Humans show faster task switching with more practice on the tasks involved. In our model, we saw that the gates change faster as weights specialize to the tasks, which facilitated faster adaptation after block switches. NTA shows a qualitative fit (Fig. 8) to humans trained on alternating tasks [Steyvers et al., 2019]. In contrast, a forgetful model shows a deceleration, possibly due to being far from optimal initialization [Dohare et al., 2024] after task switches.

Figure 8: Comparing performance after a task switch in humans and NTA model.

Figure 8:

A. Steyvers et al. [2019] report performance of humans learning two alternating tasks (CC BY-NC-ND 4.0 license). B. After a block switch, loss comparison between the flexible (left) and the forgetful (right) NTA model shows opposite trends with further training on switching speed. Bars are standard error with 10 seeds.

10. Conclusions and future work

This study demonstrates how task abstraction and cognitive flexibility can emerge in neural networks trained through joint gradient descent on weights and gating variables. Simple constraints on the gating variables induce gradient descent dynamics that lead to the flexible regime. In this regime, the weights self-organize into task-specialized modules, with gating variables facilitating rapid task switching. Analytical reductions revealed a virtuous cycle: specialized weights enable faster gating, while flexible gating protects and accelerates weight specialization. This contrasts with the forgetful regime in which knowledge is continually forgotten and re-learned after task switches.
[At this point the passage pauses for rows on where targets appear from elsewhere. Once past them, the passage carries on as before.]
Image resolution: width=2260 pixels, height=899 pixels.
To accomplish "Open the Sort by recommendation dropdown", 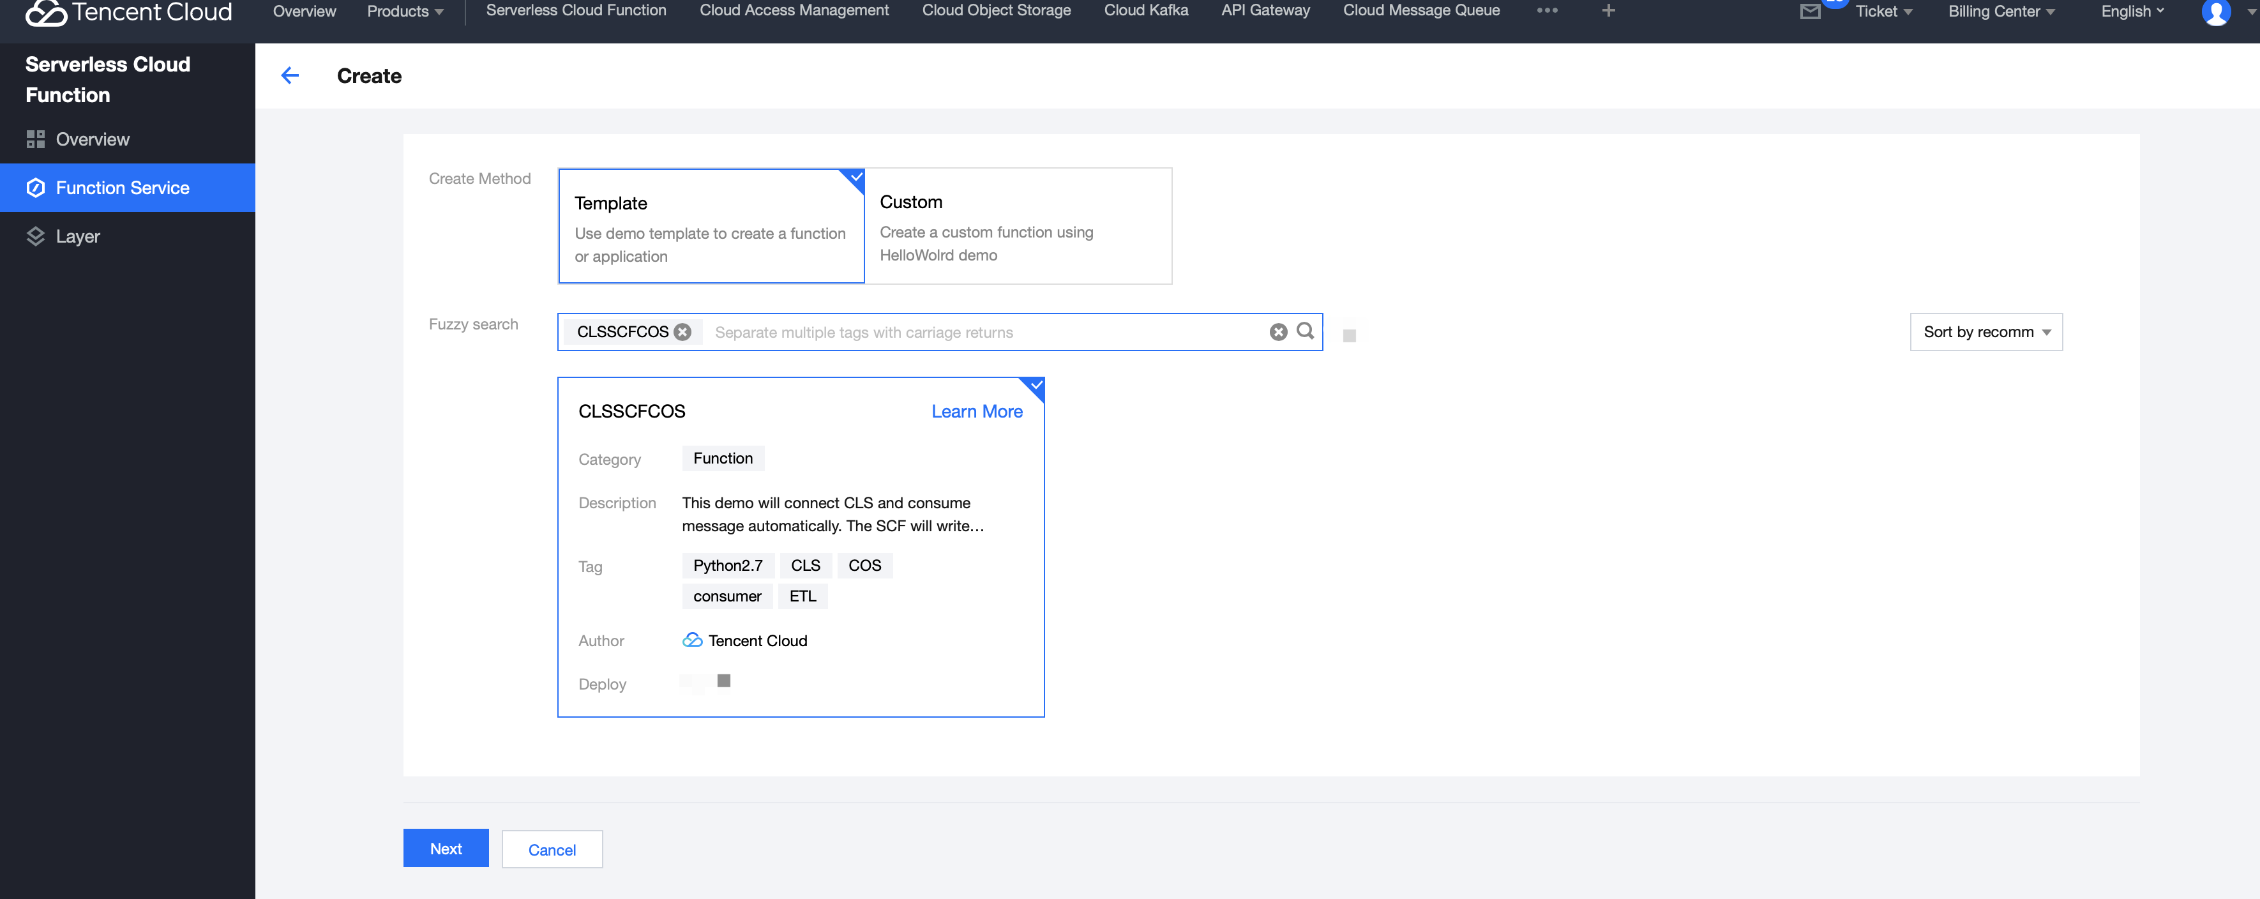I will (1985, 332).
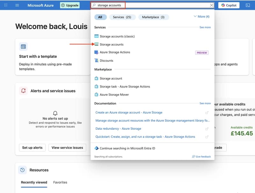The width and height of the screenshot is (255, 193).
Task: Click the Discounts service entry
Action: [x=106, y=60]
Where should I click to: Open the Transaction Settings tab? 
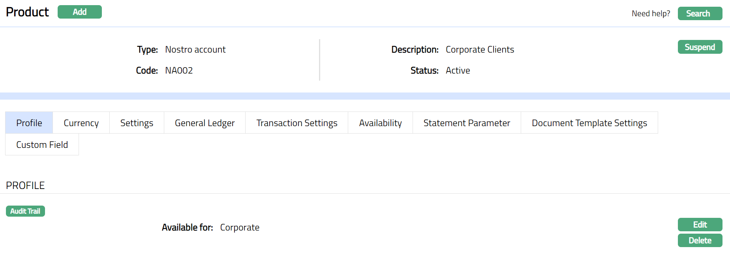297,123
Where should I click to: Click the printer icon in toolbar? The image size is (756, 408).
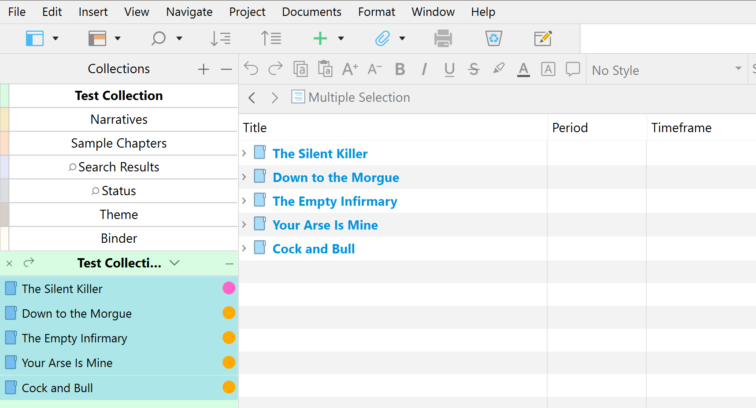(x=443, y=38)
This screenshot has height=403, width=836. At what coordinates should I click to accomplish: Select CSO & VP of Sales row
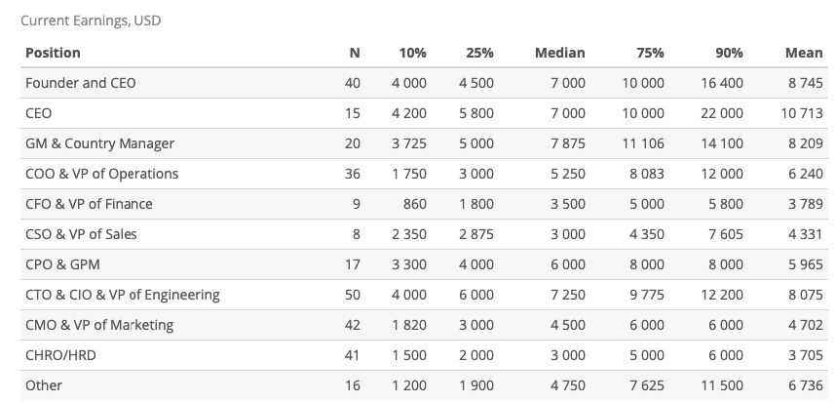pyautogui.click(x=424, y=234)
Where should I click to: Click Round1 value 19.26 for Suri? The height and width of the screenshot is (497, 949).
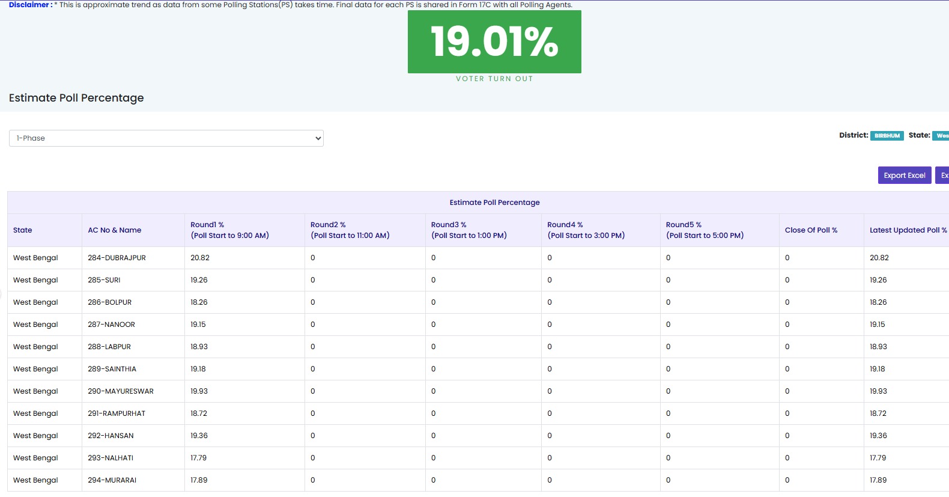click(199, 280)
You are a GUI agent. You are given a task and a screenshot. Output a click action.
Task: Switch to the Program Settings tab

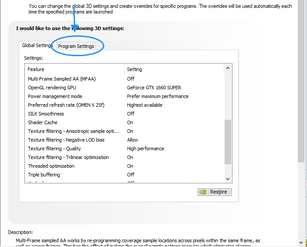point(76,46)
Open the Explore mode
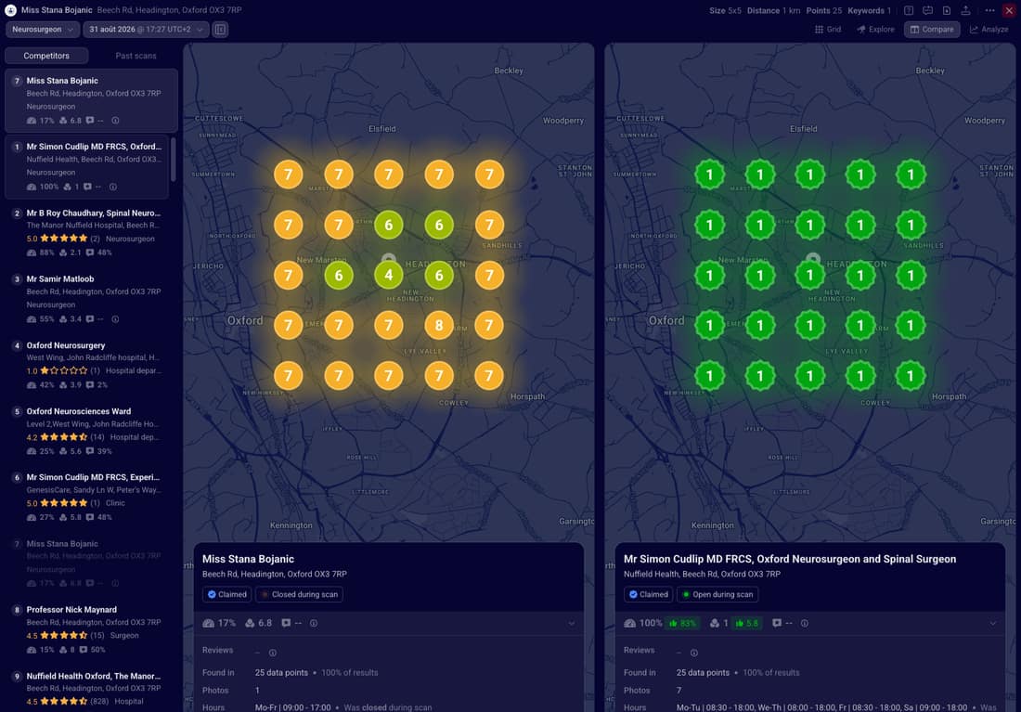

The constraints necessary for reaching the flexible regime are appropriate regularization, differential learning rates, and sufficient task block length. These mirror properties of biological neurons and beneficial learning settings identified in cognitive science.

The mechanistic understanding of how task abstraction arises in neural systems might bridge artificial neural networks and biological cognition, offering a foundation for future exploration of adaptive and compositional generalization in dynamic environments. While this study focuses on simple two-layer networks, the framework is applicable to other non-linear architectures such as recurrent networks or Transformer architectures. We see future work providing additional architectures and real-world applications of the framework.

Acknowledgements

We thank Stefano Sarao Mannelli and Pedro A.M. Mediano for thoughtful discussions. We would also like to acknowledge and thank the organizers of the Analytical Connectionism Summer School, at which AP, JB, and KS first met. AH is funded by Collaborative Research in Computational Neuroscience award (R01-MH132172). AP is funded by the Imperial College London President’s PhD Scholarship. KS is funded by a Cusanuswerk Doctoral Fellowship. JB is supported by the Gatsby Charitable Foundation (GAT3850). This work was supported by a Sir Henry Dale Fellowship from the Wellcome Trust and Royal Society (216386/Z/19/Z) to AS, and the Sainsbury Wellcome Centre Core Grant from Wellcome (219627/Z/19/Z) and the Gatsby Charitable Foundation (GAT3755).

Appendix

Overview

We structure the Appendix as follows:

We first provide additional material on our results in Appendix A. Appendix A.1 derives the reduction to the 2D equivalent model. Appendix A.2 shows that even without a differential timescale between gates and weights, high-rank students will learn more slowly compared to gates. Appendix A.3 shows that networks with more paths than teachers will split their representations across paths unless a cost is associated with representation. Appendix A.4 provides simulations and derivations on how gating behavior emerges in an architecture without explicit pathways but with two layers, where one layer emergently takes on the role of gates, and the second layer becomes compartmentalized. Appendix A.4 contains additional results for the fully-connected network. Appendix A.5 shows how the specialized representation incentivized by the virtuous cycle discussed in the main text leads to a faster reduction in loss compared to an unspecialized solution. Appendix A.6 provides an approximate theoretical explanation for the beneficial effect of long blocks towards specialization through symmetry breaking in an effective potential. Appendix A.7 provides approximate closed-form solutions when operating in the flexible regime. Appendix A.8 provides detail on how the model generalizes to new tasks by leveraging existing abstractions. Appendix A.9 shows that the flexible regime largely persists and slowly decays when the orthogonality assumption between teachers is relaxed. Appendix A.10 shows that the model can adapt in a few-shot fashion after a block switch, extending the results from the main text where gradients are calculated on many samples.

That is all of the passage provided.